Fish and animal flesh formed an important part of the diet of the Chalcolithic people. Fish bones and fishhooks attest to active fishing. Hunting also was an important occupation for bones of wild animals like wild pig, deer, stage, sambhar, cheetah, etc. were found in the excavations. Cattle, buffalo, goat, sheep, pig and rarely horse were among the domesticated animals.
- Wheel made fine pottery is the speciality of the Chalcolithic culture, though hand made pottery is also present.
- Most of the pottery used to be given fine slip of red, orange or russet colour.
- Pottery used to be decorated with linear, curvilinear and intricate designs in black pigment.
- Floral, vegetal, anima, bird and fish motifs were also used in the decorations.

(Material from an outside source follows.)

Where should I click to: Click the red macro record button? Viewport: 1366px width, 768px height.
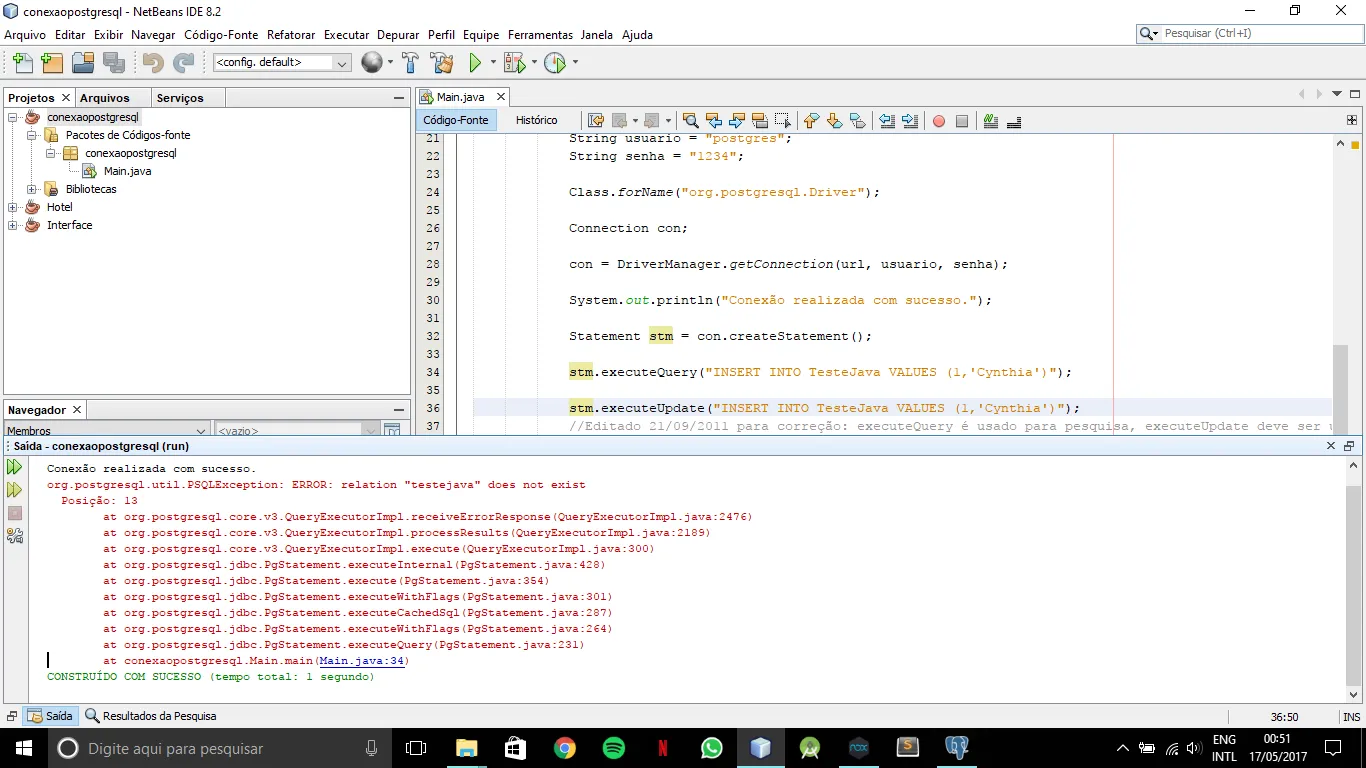pyautogui.click(x=938, y=121)
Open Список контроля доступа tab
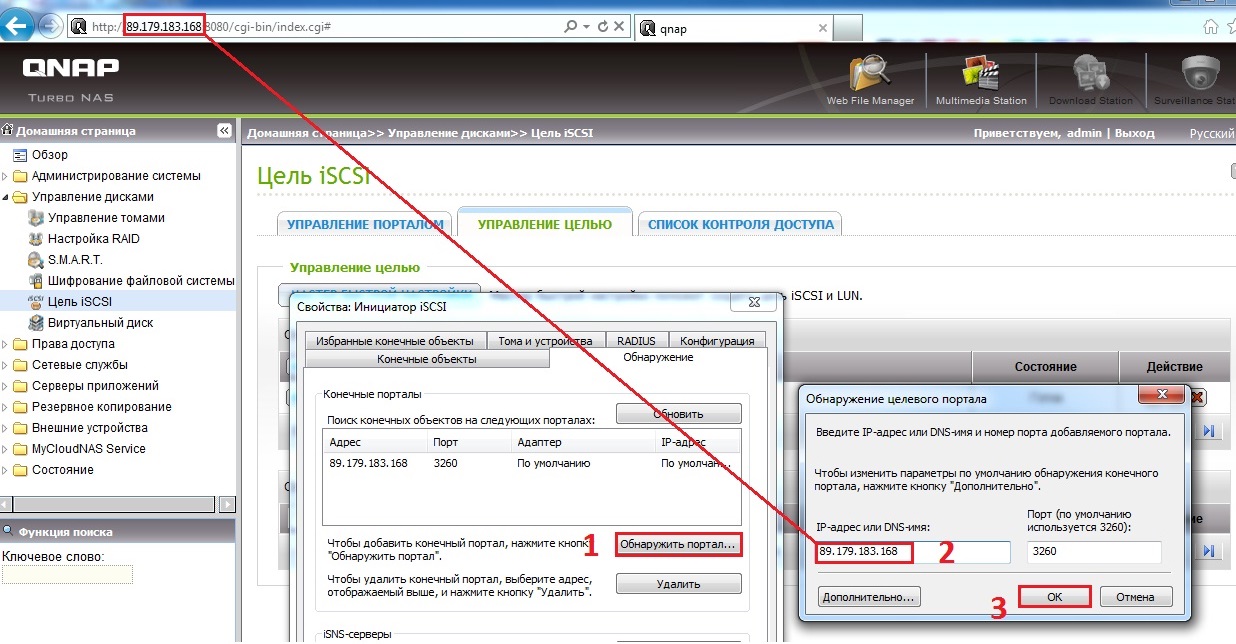The image size is (1236, 644). coord(740,225)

- Spouted vessels are another speciality of this period.
- The characteristic Black and Red ware made its first appearance in the Chalcolithic sites at many places.
- Though copper and bronze came to be used, its usage was limited due to the scarcity of the material.
- They depended more on stone tool equipment.
- The Neolithic trend of using polished stone tools continued in this period also.
- Microlithic tools on silicious material were very common.
- Copper and its alloys were used in making axes, chisels, knives, fishhooks, pins, rods, etc.
- Stone grinders, mullers and hammers were used for processing food.
- Personal ornaments mostly composed of beads of semiprecious stones like chalcedony, jasper, agate, carnelian, etc.
- Gold beads and ear ornaments were also reported from some sites.
- Copper beads, bangles and anklets were found in good number.
- During the Chalcolithic period, the dead used to be buried in the habitational area itself.
- The adults were buried in extended position.
- Sometimes, the feet used to be chopped off probably to prevent the dead from returning to this world or to prevent them from going away.
- There are also occasions when they bury their dead in big earthen urns.
- Infants and small children used to be buried in pots arranged ‘mouth to mouth’.
- When two urns were not sufficient, upto five urns with pierced bottoms were used as evident at Daimabad.
- Female figurines of clay, either, backed or unbaked, have been reported from Inamgaon and Nevasa.
- This probably indicates worship of mother goddess and also fertility cult.
- Bull worship was also prevalent as noticed at Kayatha.
- There is also meager evidence of other male and female divinities, but more confirmative evidence is required.
The chronological assignments of different Chalcolithic cultures of India are as follows:
1. Kayatha culture 2000-1800 BC
2. Ahar or Banas culture 2000-1400 BC
3. Malwa Culture 1700-1200 BC
4. Jorwe culture 1400-700 BC.
The above dates for different Chalcolithic cultures suggest that this culture can broadly be dated between 2000-700 BC. At many places this culture has been succeeded by Iron Age cultures. On the whole we can say that the rural life pattern, started in Neolithic period has been perfected in the Chalcolithic period, and this period forms the transition from stone ages to pure metal age.